There's already a lot of good content out there to help online merchants over the next several months, but I'd like to throw my two shiny pennies into the mix as well. I had the fortune of starting and running an online business for several years, and grew it into an Internet Retailer Top-100 business. Not every year was a boom for us, and I learned some things about when to grow and when to hunker down. This is obviously going to be a "hunker down" year!
Here are a few things that I think are important to keep in mind over the next 12-18 months:
Cash is King: That line item in your online P&L statement that says "Net Income" or "Operating Income" is your new boss. There are times when you will want to focus on top-line revenue, or customer acquisition, but this ain't one of them. I would strongly rethink any strategy next year if the result isn't increasing the operating margin of your online business. This doesn't mean that you shouldn't spend money or invest in the business; you just have to be smart about it.

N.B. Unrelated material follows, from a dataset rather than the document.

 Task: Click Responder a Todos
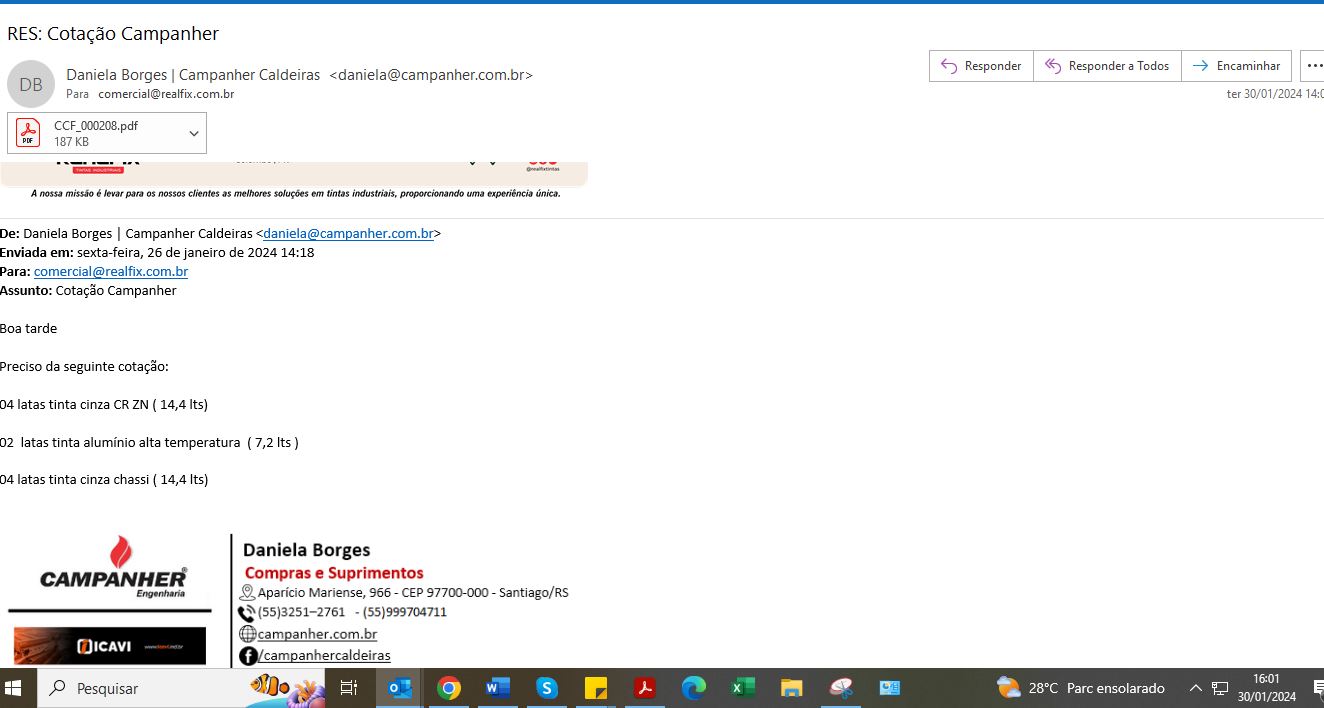pyautogui.click(x=1107, y=66)
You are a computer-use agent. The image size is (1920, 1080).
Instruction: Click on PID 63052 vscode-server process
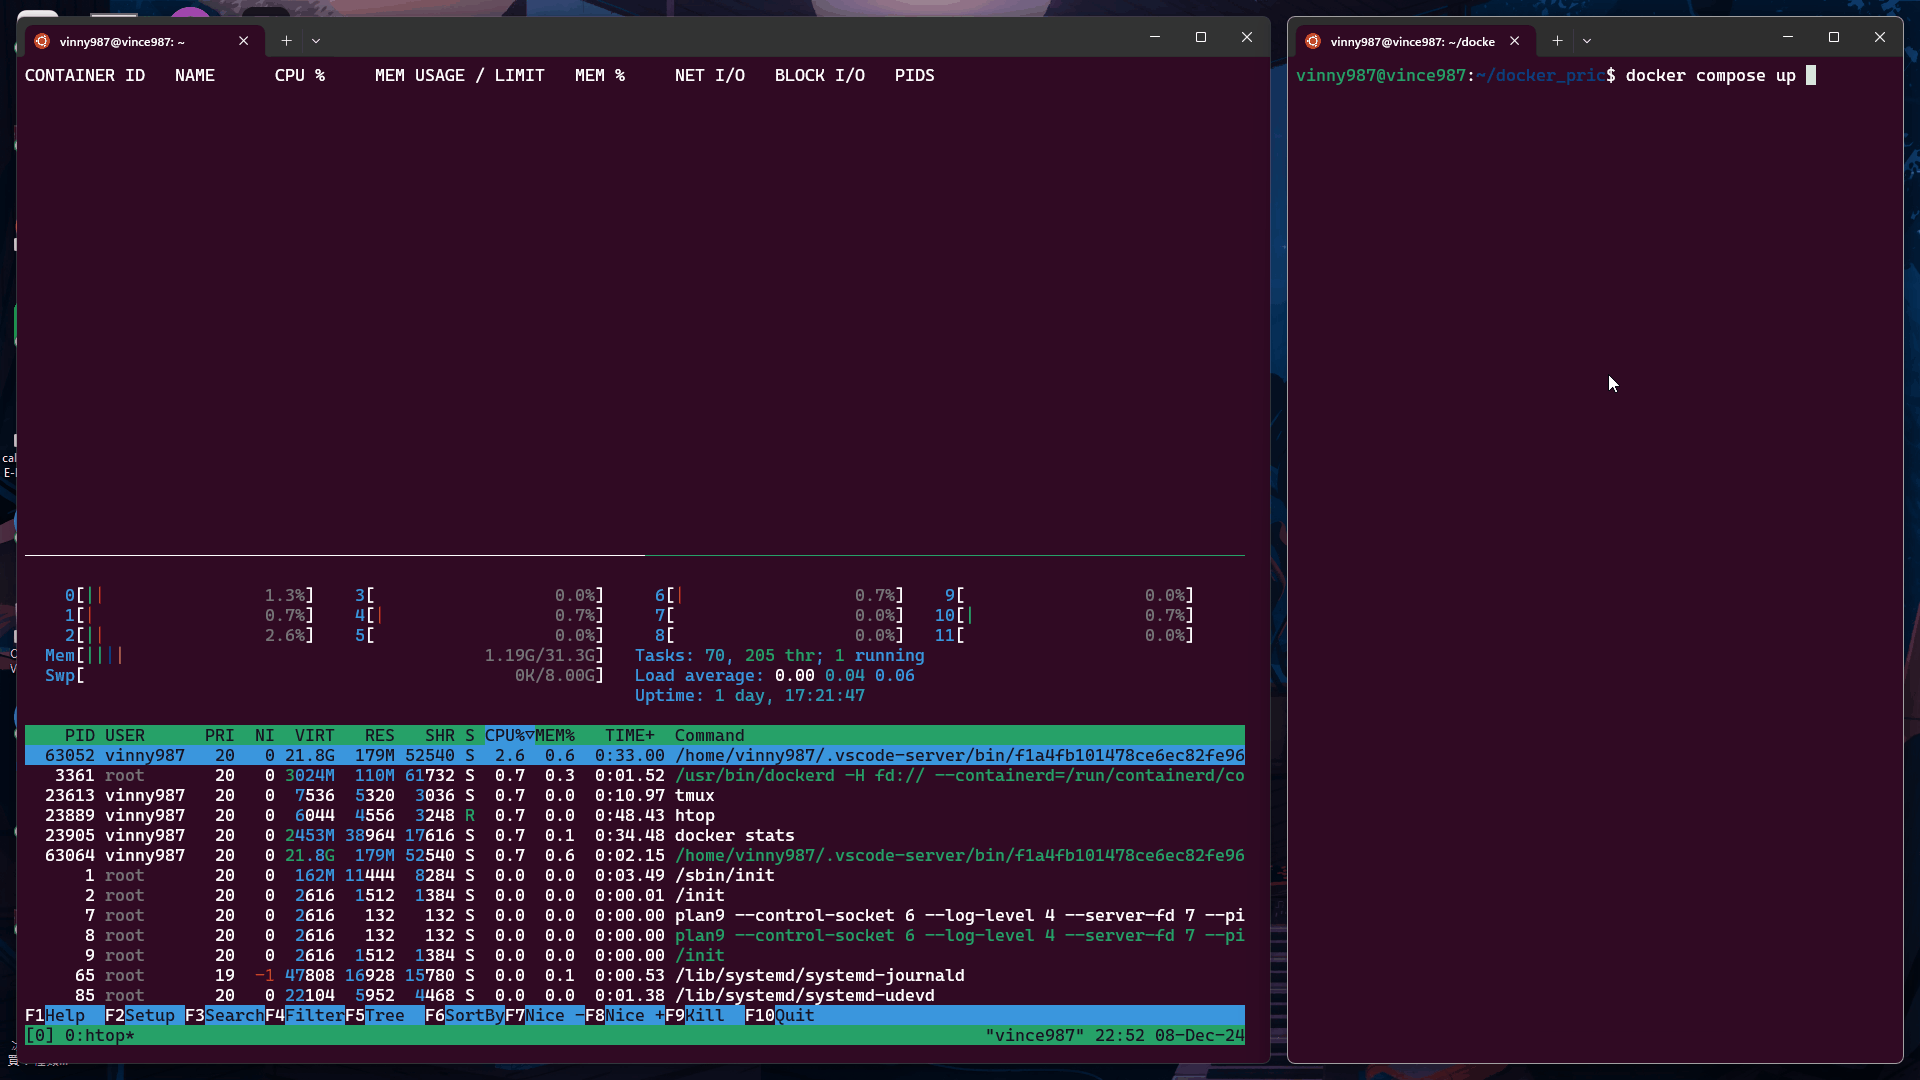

Don't Give it Away: One of the most important things you can do to maintain profitability is to protect your gross margin. This will be the hardest thing to do, because the economy is going to put pressure on the consumer to make purchasing decisions based on price more than ever before. Understand your margins in each category, and pay close attention to your competitors. If you can compete on price without cutting into your margin, then focus on other areas to swing the pendulum in your direction.
Dissect Your Market Spend: First off, if you don't know what the cost-to-revenue break even point is on your marketing dollar, stop reading this now and go figure it out. I'll wait....OK, got it? Good! The reason that you need to go through this somewhat painful process, is that otherwise you'll never know which marketing programs have the biggest impact on your bottom line. And those are the programs in which you should look to invest over the next year. Conversely, if you have programs that are barely above your break even line, then consider shifting some of those dollars to more profitable programs.
Invest in Analytics: This is one of those recommendations that makes sense, no matter what the economic conditions. However, when you are trying to squeeze everything you can out of your KPI's (conversion, AOV, margin, etc...), a solid foundation of analytical tools AND people are one of the most important investments you can make in your business. If you've talked to me more than 5 minutes on this subject, you know what my position is: If you have an analytics budget, spend 80% on people. If you don't have an analytics budget, or if it's in danger of getting cut, then go fight for it tooth and nail. If you look at the Top-100 online retailers, and I don't care who's list you use, you will find a common denominator of a strong analytical culture within their business.
Focus on Customer Satisfaction: Note that I didn't say "Focus on Customer Service", because it's not the same thing. When you say the words "Customer Service" in most retail organizations, they immediately think of it as a cost center and a bit of a necessary evil. Customer satisfaction is what will turn a first-time buyer into a loyal customer, and is what will keep a loyal customer coming back and spreading the word to their friends. Empower everyone in your organization to do what they can to help keep your customers happy. You can start by simply providing opportunities to start conversations with your customers on Twitter, GetSatisfaction, or FaceBook. Those conversations will create some transparency between your business and your customers, which will ultimately have a positive impact on customer satisfaction.
These suggestions aren't a silver bullet for surviving the next year or so in one piece, but should be a guideline for your strategy. At some point, someone is going to take a hard look at your P&L, and the easiest path to trimming the bottom line will be to cut people out of the SG&A expense. In the end, you may not be able to prevent this from happening, but a proactive strategy that shows some focus on the bottom line will hopefully make this a last resort.